Mutations in the E2-PePHD region of hepatitis C virus genotype-3a and correlation with response to interferon and ribavirin combination therapy in Pakistani patients

Abstract

Abstract Hepatitis C is a major health problem affecting more than 200 million individuals in the world. Current treatment regimen consisting of interferon alpha and ribavirin does not always succeed in eliminating the virus completely from patient's body. One of the mechanisms by which virus evades the antiviral effect of interferon alpha involves protein kinase (PKR) eukaryotic initiation factor 2 alpha (eIF2a) phosphorylation homology domain (PePHD).
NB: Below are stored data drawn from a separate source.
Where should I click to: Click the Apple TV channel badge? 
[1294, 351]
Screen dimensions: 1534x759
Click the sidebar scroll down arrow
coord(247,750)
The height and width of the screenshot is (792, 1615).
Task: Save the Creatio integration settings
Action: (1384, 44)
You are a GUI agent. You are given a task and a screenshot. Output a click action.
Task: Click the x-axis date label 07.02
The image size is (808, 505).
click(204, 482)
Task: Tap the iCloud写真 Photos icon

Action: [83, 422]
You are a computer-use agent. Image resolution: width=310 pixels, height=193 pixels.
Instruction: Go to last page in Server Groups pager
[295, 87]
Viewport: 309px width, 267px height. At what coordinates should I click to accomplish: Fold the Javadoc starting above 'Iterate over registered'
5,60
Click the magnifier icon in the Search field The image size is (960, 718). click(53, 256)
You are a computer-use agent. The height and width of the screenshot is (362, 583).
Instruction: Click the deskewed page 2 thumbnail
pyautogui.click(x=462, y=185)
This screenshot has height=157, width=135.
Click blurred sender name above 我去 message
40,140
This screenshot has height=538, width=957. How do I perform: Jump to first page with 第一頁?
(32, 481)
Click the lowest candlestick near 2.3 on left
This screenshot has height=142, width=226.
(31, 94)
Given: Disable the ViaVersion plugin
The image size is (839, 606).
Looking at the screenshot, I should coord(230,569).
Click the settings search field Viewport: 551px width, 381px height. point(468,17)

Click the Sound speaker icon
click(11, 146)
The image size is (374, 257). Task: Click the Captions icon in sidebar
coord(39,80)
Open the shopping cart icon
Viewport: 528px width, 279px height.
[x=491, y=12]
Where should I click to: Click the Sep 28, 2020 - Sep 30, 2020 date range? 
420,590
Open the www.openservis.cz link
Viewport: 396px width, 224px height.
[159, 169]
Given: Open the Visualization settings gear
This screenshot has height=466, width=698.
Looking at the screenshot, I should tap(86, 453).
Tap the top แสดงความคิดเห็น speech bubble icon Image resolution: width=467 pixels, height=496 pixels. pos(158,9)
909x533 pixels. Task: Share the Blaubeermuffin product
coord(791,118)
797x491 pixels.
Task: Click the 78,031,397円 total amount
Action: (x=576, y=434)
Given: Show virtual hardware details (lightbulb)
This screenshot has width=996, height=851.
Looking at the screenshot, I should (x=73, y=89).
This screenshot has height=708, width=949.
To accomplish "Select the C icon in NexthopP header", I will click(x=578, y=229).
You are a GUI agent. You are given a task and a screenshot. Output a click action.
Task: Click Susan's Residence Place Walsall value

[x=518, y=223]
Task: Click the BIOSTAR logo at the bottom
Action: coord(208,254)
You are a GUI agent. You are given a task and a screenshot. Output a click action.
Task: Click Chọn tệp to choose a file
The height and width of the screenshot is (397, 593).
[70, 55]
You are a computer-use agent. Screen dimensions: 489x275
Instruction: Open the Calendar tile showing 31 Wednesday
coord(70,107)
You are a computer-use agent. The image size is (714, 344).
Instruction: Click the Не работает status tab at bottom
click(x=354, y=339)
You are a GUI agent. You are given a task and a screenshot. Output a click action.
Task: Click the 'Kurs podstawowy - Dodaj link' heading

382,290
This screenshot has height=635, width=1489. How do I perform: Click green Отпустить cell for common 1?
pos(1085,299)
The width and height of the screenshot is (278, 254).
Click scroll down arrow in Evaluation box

This domain in genotype 1 strains is reportedly homologous to PKR and its target eIF2a. By binding to PKR, PePHD inhibits its activity and therefore cause virus to evade antiviral activity of interferon (IFN). Many studies have correlated substitutions in this domain to the treatment response and lead to inconclusive results. Some studies suggested that substitutions favor response while others emphasized that no correlation exists. In the present study we therefore compared sequences of PePHD domain of thirty one variants of six hepatitis C virus patients of genotype 3. Three of our HCV 3a infected patients showed rapid virological response to interferon alpha and ribavirin combination therapy whereas the remaining three had breakthrough to the same combination therapy. It is found that PePHD domain is not entirely conserved and has substitutions in some isolates irrespective of the treatment response. However substitution of glutamine (Q) with Leucine (L) in one of the breakthrough responders made it more identical to HCV genotype 1a. These substitutions in the breakthrough responders also tended to increase average hydrophilic activity thus making binding of PePHD to PKR and inhibition of PKR more favorable.